Er deutet mit großer Geste den Blutsee und das restliche Innere des Kerkers des Hasses an.
„- ist falsch.“
Mephisto lacht, diesmal aus voller Kehle, was die Wände vibrieren lässt.
„Oh, Ihr habt mir nicht richtig zugehört. Es gibt so etwas wie Gerechtigkeit nicht, wie Moral, und daraus folgend, was richtig und was falsch ist. All dies hat Euch nur Euere Erziehung eingeimpft – was Andere Euch gesagt haben. So etwas wie natürliche Moral, selbstverständliche Gerechtigkeit gibt es nicht.
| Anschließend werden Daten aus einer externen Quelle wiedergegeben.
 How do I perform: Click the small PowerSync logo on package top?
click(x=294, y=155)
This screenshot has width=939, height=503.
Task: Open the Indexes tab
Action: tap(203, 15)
Es ist Alles von Menschenhand erschaffen, und damit immer nur ein vages und schwaches Konstrukt zwischen den zwei einzigen Extremen, die zählen – der Hölle und dem Himmel.
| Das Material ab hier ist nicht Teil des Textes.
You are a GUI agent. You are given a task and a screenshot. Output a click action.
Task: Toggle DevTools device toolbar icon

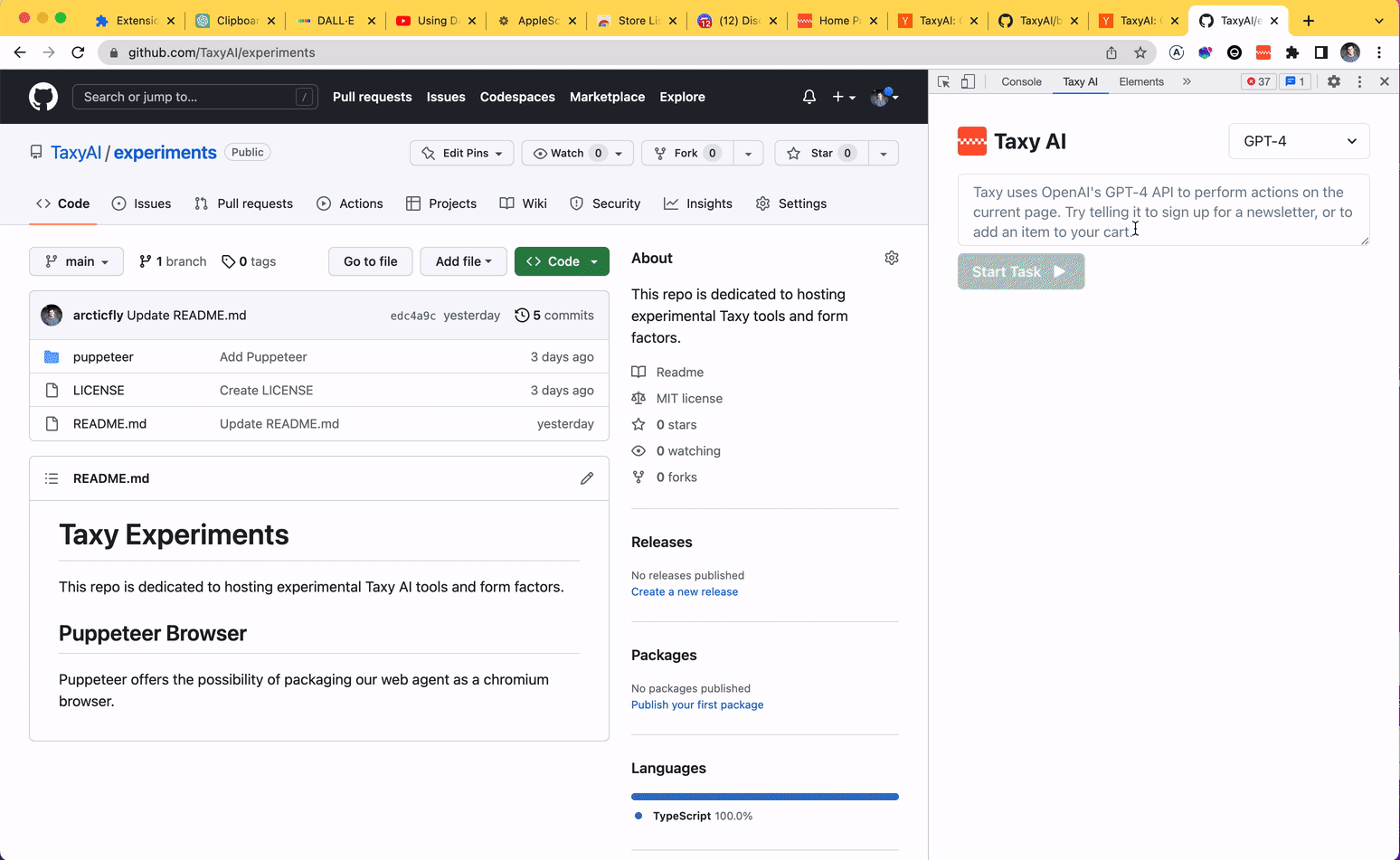tap(968, 81)
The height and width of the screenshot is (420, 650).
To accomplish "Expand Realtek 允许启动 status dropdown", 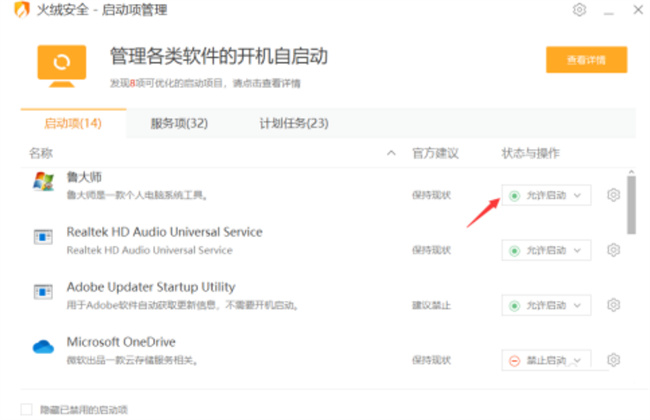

Nein, es ist definitiv der Hass, der Euch treibt – eine tiefe Verachtung für diese Welt, die in Euch verankert ist, seit ihr denken könnt. Dieser Hass hat Euch in der Wüste überleben lassen, der Hass auf die Menschen, die Euch Eueren Freund nahmen damals...die Liebe zu ihm wurde Euch brutal entrissen. Es schmerzt Nichts mehr als das Ende einer tiefen Freundschaft...außer vielleicht verweigerte Rache. Doch Ihr habt Euch diese Rache genommen, habt den Mörder Eueres Freundes getötet. War das Euerer Moral entsprechend?“
„Woher weißt du...“
„Und ich muss Euch sogar gestehen, ich dachte einmal sogar, Ihr wärt für unsere Sache auf ewig verloren, als diese Assassine Euere Liebe gewann. Eine wahrhaft starke Emotion...die einzige, die fähig ist, es mit dem Hass aufzunehmen. Logischerweise.
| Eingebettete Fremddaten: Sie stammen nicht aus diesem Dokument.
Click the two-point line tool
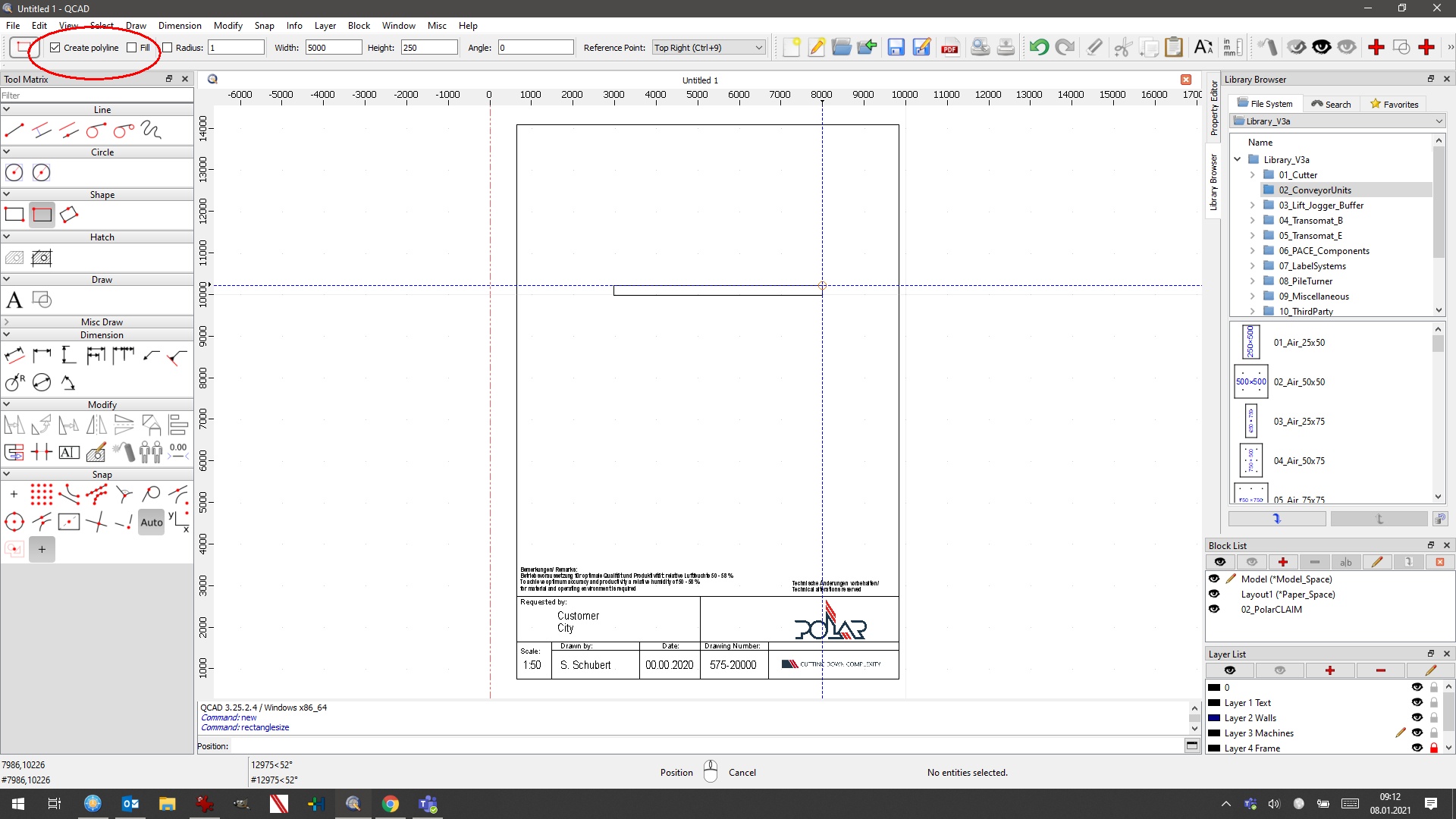This screenshot has width=1456, height=819. [x=14, y=130]
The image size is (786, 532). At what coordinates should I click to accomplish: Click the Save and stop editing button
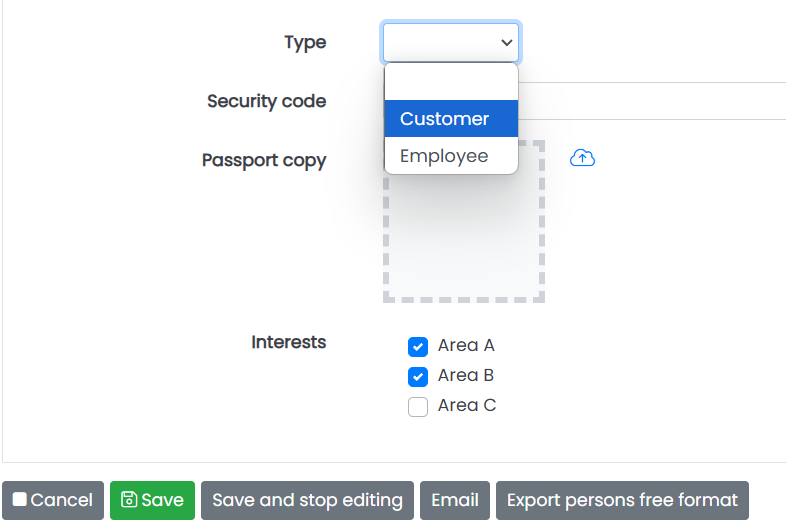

Doch die grausame Welt schlug zurück und entriss sie Euch...da Ihre Auftraggeber Angst davor hatten, dass Sie, die unglaublich talentierte Adeptin ihres geheimen Ordens ihre Macht gefährden könnte, schickten sie sie weg. Auf eine Mission, die gut ihren Tod bedeuten könnte...eine Entscheidung, die nur von Hass motiviert wurde. Denn was ist Egoismus als der Hass auf alle Anderen?“
Der Meister explodiert, seine bisherige spöttische Ruhe komplett wegwischend. Mein Kopf fährt zu ihm herum.
„Du lässt Natalya aus dem Spiel! Ich lasse nicht zu, dass du sie für deine Spielchen benutzt!“
„Oh, möchtet Ihr abstreiten, dass Ihr Nichts als Hass spürtet auf die Mächte, die sie von Euch rissen? Oder...dass meine Erwähnung dieses schmerzhaften Kapitels Eueres Lebens den kalten Hass in Euch hervorruft? Und nicht...Gerechtigkeit?“
Der Meister erstarrt, seine Muskeln verkrampfend. Er zittert. Ich halte diesen Anblick nicht aus.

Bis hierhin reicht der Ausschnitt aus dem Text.